Dos mais de 50 mil casos confirmados de Febre Chikungunya registrados no Ceará no primeiro semestre deste ano, mais da metade (33.350, ou 67%) se concentrou em uma faixa etária que vai dos 20 aos 59 anos.
As mulheres são as mais atingidas em todas as faixas etárias a partir de 14 anos. As mais atingidas são aquelas que têm entre 30 e 39 anos. Os dados são do boletim epidemiológico da Secretaria Estadual da Saúde (Sesa).
O infectologista Anastácio Queiroz esclarece não haver indícios científicos sobre por que elas são mais vulneráveis à doença. Em entrevista à rádio Tribuna Bandnews, ele diz ser preciso estudar melhor o que causa essa maior incidência.
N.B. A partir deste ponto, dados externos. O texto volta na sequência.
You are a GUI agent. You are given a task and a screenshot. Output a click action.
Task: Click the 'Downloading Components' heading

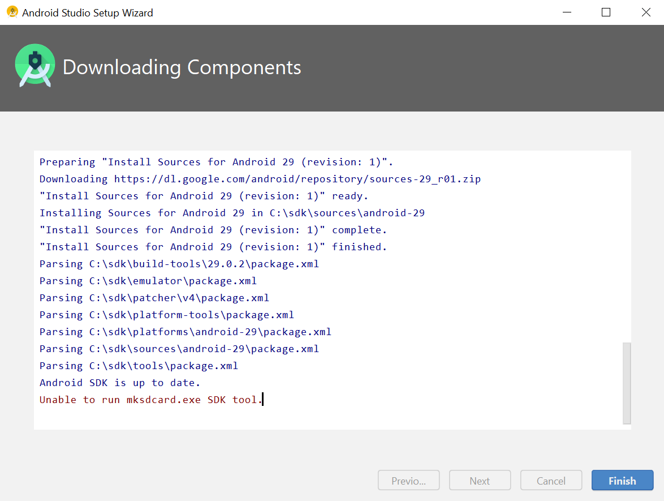pos(182,67)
“É preciso que nós investiguemos de maneira mais detalhada para responder isso. Será que as mulheres vão mais aos postos [de saúde]? E, aí, evidentemente, será que as mulheres voltam para fazer os testes? Nós não sabemos”.Os números da Sesa ainda apontam que mais de 80% dos municípios cearenses registraram chikungunya em 2017. A doença já causou a morte de 43 pessoas no Estado — 33 somente em Fortaleza. Atualmente, o Ceará registra uma incidência de 1.051 casos de chikungunya por 100 mil habitantes.
A expectativa, no entanto, é de que o segundo semestre deste ano evidencie uma redução no número de casos. A ausência de chuvas do período costuma reduzir o número de focos e, consequentemente, o de reproduções e infecções, afirma Anastácio Queiroz, que, no entanto, faz uma ponderação.
“O fato é que, apesar de toda essa redução, nós continuaremos vendo pessoas naquela fase sub-aguda, crônica da doença, que é um porcentual importante e evolui com um sofrimento de mais de seis meses”.